[Texte à lire]
Quant à l’analphabétisme, il se combat de maintes façons; ce serait déjà bien de rappeler de temps en temps que si le Québec est plus pauvre qu’ailleurs en Amérique du Nord, c’est peut-être parce que sa main-d’oeuvre est de moindre qualité parce qu’elle est illettrée. (Oui, je parle bien de tous les travailleurs dont les boulots seraient accomplis avec plus d’efficacité s’ils étaient capables de maîtriser des outils de plus grande technicité, exigeant une littératie et une numératie minimales pour leur maîtrise.)
Bien d’accord avec vous autres. Resterait seulement à trouver la solution concrète pour améliorer le bilan. Je pense que donner du choix, comme vous le suggérez, serait un bon départ. Ça éviterait de niveler « tout le monde » vers le bas.
Mais… comme on dit par chez nous : on n’est pas sorti du bois.
Jean-Louis : Lire du Hugo à 16, 17 ans? Ce serait bien, très bien. À Montréal, peut-être. Ou à Québec. Mais si je ne me trompe pas, le taux d’analphabétisme est particulièrement élevé en région. Je pense que dans ces cas, si la majorité pouvait lire Harry Potter en sortant du secondaire, ça serait déjà un pas de géant.

[Exercice A]
Indiquez si chacun des énoncés suivants concorde avec le texte sur l'analphabétisme au Québec, en répondant par oui ou par non et en citant les mots précis du texte qui tranchent : (i) le taux d'analphabétisme serait particulièrement élevé en région ; (ii) offrir du choix est présenté comme une mauvaise idée ; (iii) que la majorité puisse lire Harry Potter en sortant du secondaire serait déjà un pas de géant.
[Exercice B]
Reproduisez à l'identique tout le passage du texte sur l'analphabétisme au Québec, depuis « Quant à l’analphabétisme, il » jusqu'à « sorti du bois. » inclusivement.
[Exercice C]
Poursuivez le texte sur l'analphabétisme au Québec à partir de sa dernière phrase.
Les lignes de données n'ont aucun lien avec le texte sur l'analphabétisme au Québec.

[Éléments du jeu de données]
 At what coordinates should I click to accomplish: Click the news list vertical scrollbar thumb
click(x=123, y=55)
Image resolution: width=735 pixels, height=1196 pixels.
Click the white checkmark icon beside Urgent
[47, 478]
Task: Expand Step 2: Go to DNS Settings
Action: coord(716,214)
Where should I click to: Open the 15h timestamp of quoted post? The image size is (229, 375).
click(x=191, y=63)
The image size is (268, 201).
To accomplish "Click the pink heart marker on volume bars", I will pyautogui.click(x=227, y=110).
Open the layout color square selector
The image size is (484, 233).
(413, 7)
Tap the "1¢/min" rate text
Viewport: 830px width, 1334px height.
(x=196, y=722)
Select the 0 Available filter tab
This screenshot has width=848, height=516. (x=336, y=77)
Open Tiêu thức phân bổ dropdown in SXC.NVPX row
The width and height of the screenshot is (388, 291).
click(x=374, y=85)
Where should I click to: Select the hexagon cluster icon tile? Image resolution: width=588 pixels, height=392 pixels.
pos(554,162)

[Résultat de l'exercice A]
(i) Oui : « le taux d’analphabétisme est particulièrement élevé en région ».
(ii) Non : « donner du choix, comme vous le suggérez, serait un bon départ ».
(iii) Oui : « si la majorité pouvait lire Harry Potter en sortant du secondaire, ça serait déjà un pas de géant ».

[Résultat de l'exercice B]
Quant à l’analphabétisme, il se combat de maintes façons; ce serait déjà bien de rappeler de temps en temps que si le Québec est plus pauvre qu’ailleurs en Amérique du Nord, c’est peut-être parce que sa main-d’oeuvre est de moindre qualité parce qu’elle est illettrée. (Oui, je parle bien de tous les travailleurs dont les boulots seraient accomplis avec plus d’efficacité s’ils étaient capables de maîtriser des outils de plus grande technicité, exigeant une littératie et une numératie minimales pour leur maîtrise.)
Bien d’accord avec vous autres. Resterait seulement à trouver la solution concrète pour améliorer le bilan. Je pense que donner du choix, comme vous le suggérez, serait un bon départ. Ça éviterait de niveler « tout le monde » vers le bas.
Mais… comme on dit par chez nous : on n’est pas sorti du bois.

[Résultat de l'exercice C]
(Note : mon but n’est pas de mépriser quiconque. Je ne dis pas que le monde en région est moins intelligent, je dis seulement qu’ils lisent moins. C’est un fait.)
Très belle analyse de la situation. En effet, ce serait une bonne idée, de faire lire des trucs plus intéressants aux jeunes du secondaire. Ou, à tout le moins, si on décide de leur faire lire des classiques, il serait préférable de leur donner le choix entre quelques ouvrages, de différents styles. Personnellement, s’il y a une chose que j’ai en horreur, c’est de me faire imposer un bouquin!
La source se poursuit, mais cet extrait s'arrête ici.